At this point, the first part of my workflow is running. I can now get into that happy development loop of coding and testing, checking my work as I go and adding features and detail in small increments. Whenever I have my project in a stable position, I
commit my work to git and then
push my changes to Bitbucket so that I have a permanent snapshot of that moment in time. For more significant commits like actual version bumps, I tag the relevant commit as
v1.0 or whatever makes sense. Git branching and all other git features are at my disposal as well.
This is where we transition to the server environment(s) for my project. The following instructions can be applied to a staging, testing, or production server environment. For every environment you add, you can use the following as a template for creating a replica of your project for testing and deployment purposes.
ssh into the server that will be running the app
Follow the instructions at Bitbucket for deployment keys and set up your server’s account with a deployment key that’s linked to your Bitbucket repository
From your server’s command line, run
git clone firstname.lastname@example.org/yourUsername/yourProjectName.git and watch the magic happen
If you have submodules, be sure to
git submodule init and
git submodule update
Wherever you configure your webserver (often it’s cPanel or some equivalent), be sure to point your domain’s root directory to your project’s public web directory
Boom.
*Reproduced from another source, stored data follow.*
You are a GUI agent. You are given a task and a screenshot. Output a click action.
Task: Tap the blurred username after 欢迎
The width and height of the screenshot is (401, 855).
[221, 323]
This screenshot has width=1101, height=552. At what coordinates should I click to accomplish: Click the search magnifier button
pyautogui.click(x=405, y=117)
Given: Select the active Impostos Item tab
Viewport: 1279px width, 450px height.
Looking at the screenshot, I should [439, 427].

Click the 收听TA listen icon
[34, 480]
Your website is now running out of a cloned git repository.
Hang on, why is that helpful?
With all that work out of the way, let’s actually talk benefits. With this set up, my workflow is now like this:
Work on code. Fix bugs, make features, build cool stuff.
git commit code when it’s stable or when I at least want a consistent snapshot.
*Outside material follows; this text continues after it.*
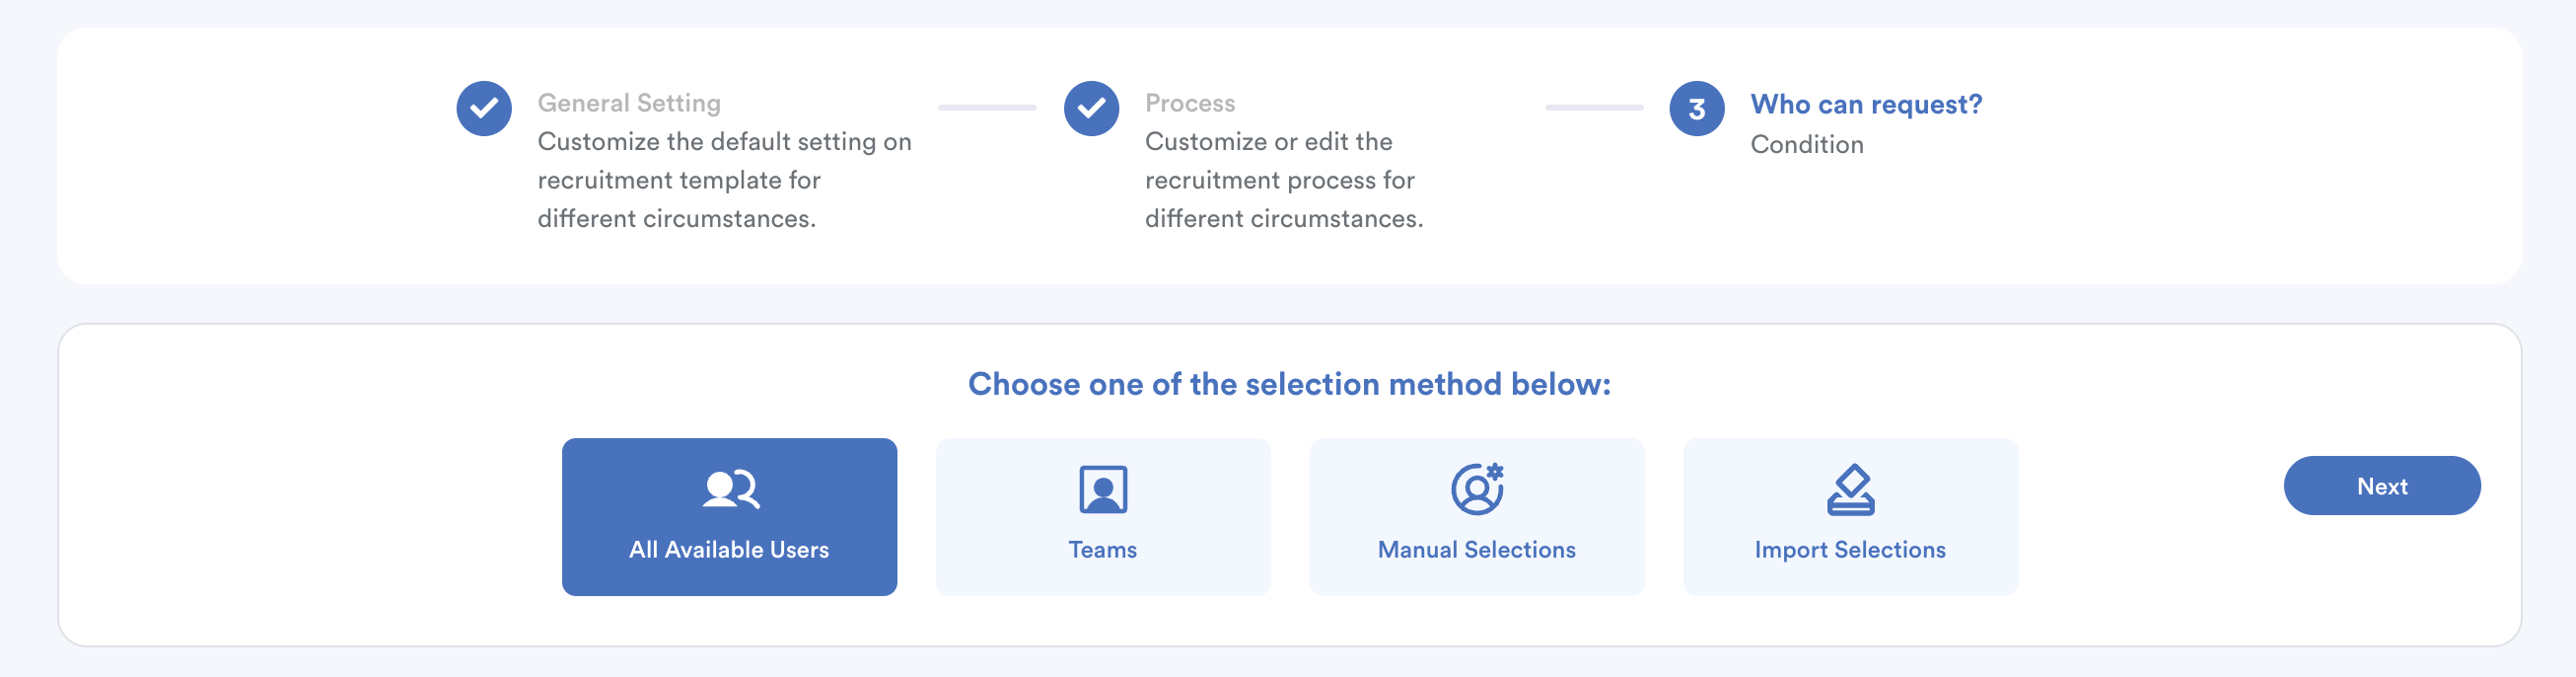Click the Process step checkmark circle
Viewport: 2576px width, 677px height.
pyautogui.click(x=1091, y=108)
Use more advanced git workflows to use branches or to collaborate with my team as appropriate (see below)
git tag [tag-name] when I have a version number to snapshot, as appropriate (e.g. v1.0, v0.5-rc2, etc.)
git push my changes to the central repository frequently
ssh into the environment I want to update - testing, staging, production, etc.
git pull inside of my repository
To use a specific version of the site (like the tag
git checkout [tag name goes here]
To use the latest, most recent version of the site,
git checkout master (or replace
master with the name of the branch you want to use)
That might sound like a fair bit of work, but here are the tangible benefits:
A great version history. If I deploy and something breaks, I can go back with one command in seconds.
No more dealing with usernames, passwords, etc. The SSH keys keep things secured while enabling me to pull in changes as they happen.
If my site happens to get hacked (horrors!) I can use
git diff or
git status to see exactly what’s changed since I pulled
Using a deploy key, I can only
checkout - if my site is compromised, my code doesn’t have to be contaminated in the repository. I can rebuild the site quickly and effectively, no problem.
It’s fast - all of the commands involved take seconds to run.
It’s super easy to collaborate with a team - that’s what version control is for in the first place!
It’s also very easy to start building more sophisticated workflows like continuous integration and testing.
All of the above encourages developers to build more robust and flexible development systems - because it’s very easy to do continuous integration and testing, you are more likely to write better tests. You can enforce code review policies more easily. You are less likely to include uploaded user content with your code and will instead use a storage system like S3 - keeping your assets and your user’s files safer and better managed.
There are a lot of other benefits, these come to my mind most readily, however continuous integration (aka “Your app tests and deploys itself whenever you push”) via Jenkins or other
post-commit actions are great features that come from a git-powered workflow.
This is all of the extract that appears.